> _Secção do documento_:
______

Mal ou bem, segundo o amadorismo que nos
caracteriza e que nos induz a fim incerto, rara é a escola canina que não
treina pistagem, normalmente para a procura de pessoas desaparecidas, apesar
das polícias e dos bombeiros terem binómios ou equipas profissionais para esse
efeito (se não forem capazes, deveriam sê-lo), como se o País se situasse nas
Caraíbas, os portugueses pudessem ir para muito longe com os bolsos vazios ou
fossem maioritariamente isentos de sentido de orientação. Entre o lúdico e o
prático e entre o gozo e a utilidade, mais usamos os nossos cães para gozo
pessoal do que para benefício próprio ou comunitário, subaproveitando a sua
parceria para o alcance de novos proventos, como se todos tivéssemos alguma
generosa feitoria no Atlântico Sul e a maioria da nossa correspondência não
assentasse sobre facturas a pagar. Quase que religiosamente, os espanhóis
invadem as matas do Norte do País para a apanha dos míscaros (cogumelos
silvestres), iguaria do seu apreço que recolhem para consumo próprio ou para
venda, já que o seu paladar e qualidade são incomparavelmente superiores aos
dos industriais vendidos enlatados, quer sejam inteiros ou laminados. E naquela
procura é raro ver portugueses, porque já são poucos os que por ali vivem, não
sabem diferenciar os comestíveis dos venenosos e é mais prático e seguro ir buscá-los
às prateleiras dos supermercados.

______

> _Extrato de dados_:
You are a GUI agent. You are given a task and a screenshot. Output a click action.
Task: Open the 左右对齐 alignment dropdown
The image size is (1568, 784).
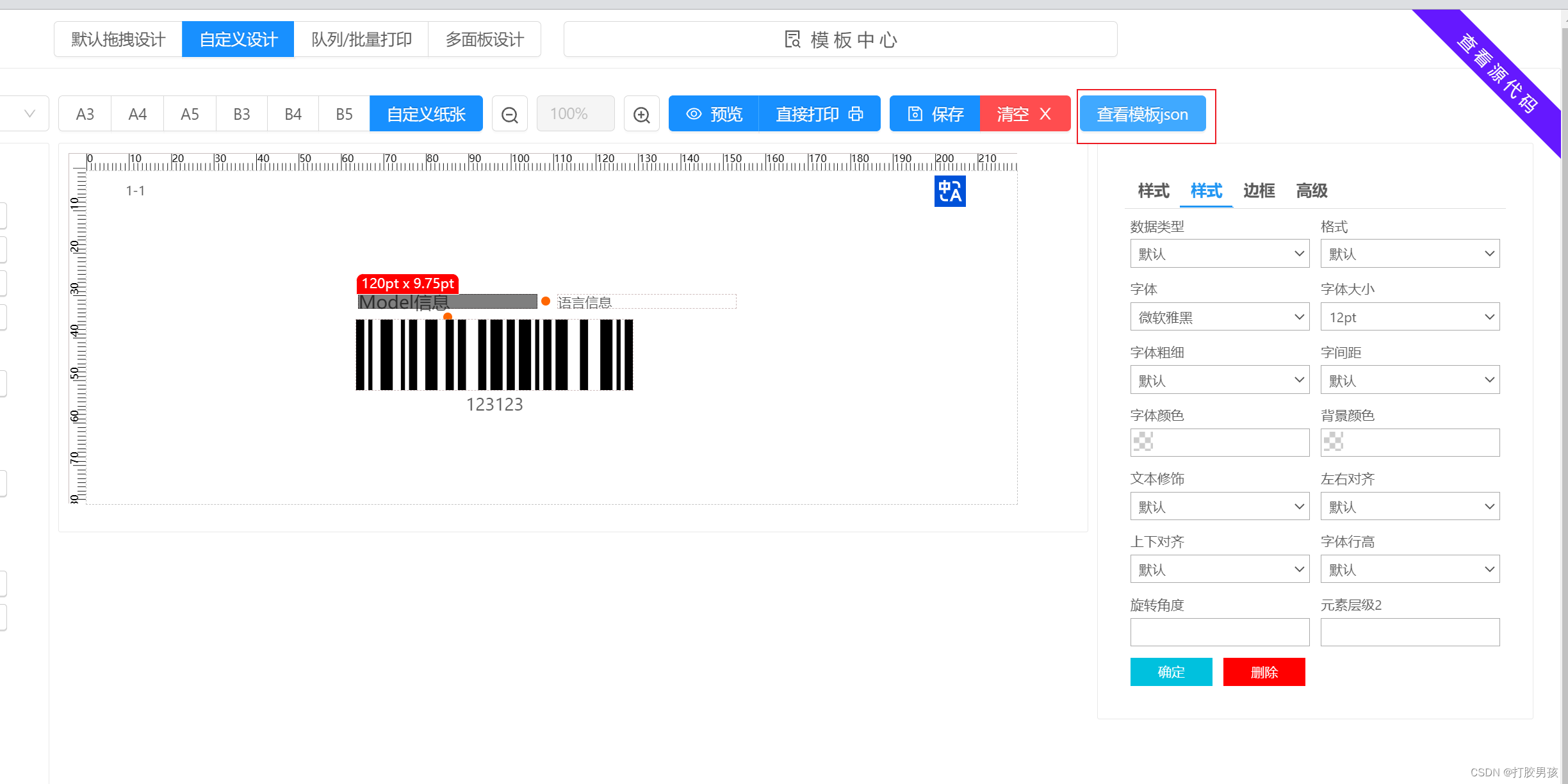point(1409,507)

______

> _Partes do exercício_:
**A.** Segundo o texto sobre cães e pistagem, o que vêm os espanhóis apanhar às matas do Norte do País?
**B.** Escreva a continuação do texto sobre cães e pistagem a partir da última frase apresentada.

> _Respostas por tarefa_:
**A.** Vêm apanhar míscaros, ou seja, cogumelos silvestres.

**B.**
Apesar da maioria dos solos portugueses não ser
rica em trufa, devido à sua natureza alcalina, ela é abundante junto às matas
de carvalhos, azinheiras, aveleiras e salgueiros, proliferando junto às suas
raízes, a uma profundidade que oscila entre os 20 e os 40cm. São muitas as
variedades de trufa existentes em Portugal e ela presta-se, de acordo como a
sua variedade, como combustível, correctora de solos e como pitéu
inconfundível, nomeadamente a variedade negra que abunda entre nós e que atinge
valores exorbitantes por Quilo, fazendo parte do cardápio dos restaurantes mais
credenciados que têm para ela clientes certos. A trufa consumida em Portugal é
desnecessariamente importada e inflacionada. Quem tiver dúvidas que vá até ao
“Corte Inglês” e veja o preço da trufa e dos produtos enriquecidos por ela. A
grosso modo e dispensando maior rigor científico, a turva é uma espécie de
carvão vegetal formado pela decomposição de substanciais vegetais (fungos
comestíveis), principalmente de musgos e que lembra a madeira fóssil. Entre a
trufa e as raízes das árvores existe uma permuta que serve a ambas: a turfa
alimenta-se das raízes das árvores e estas buscam nelas os elementos minerais
necessários ao seu desenvolvimento. Dito isto, tanto no Norte como no Alentejo,
a abundância da trufa negra é garantida, o que é uma excelente notícia, porque
ela atinge por vezes preços superiores ao do ouro e tem mercado, nomeadamente
no estrangeiro onde é muito apreciada e requisitada. Existem 32 variedades de
trufas no Mundo mas apenas 7 são comercializadas, dividindo-se entre brancas e
negras.
Na apanha da trufa costumam-se usar cães e porcos
para a sua detecção. Como a maioria dos portugueses tem cães, não seria
rentável usá-los para isso? Cada variedade de trufa, intimamente ligada ao teor
de humidade e composição dos solos, tem diferentes estados de maturação e um
calendário próprio para a sua apanha, que importa conhecer e respeitar,
respeitando-se ao mesmo tempo as raízes das árvores que a alimentam.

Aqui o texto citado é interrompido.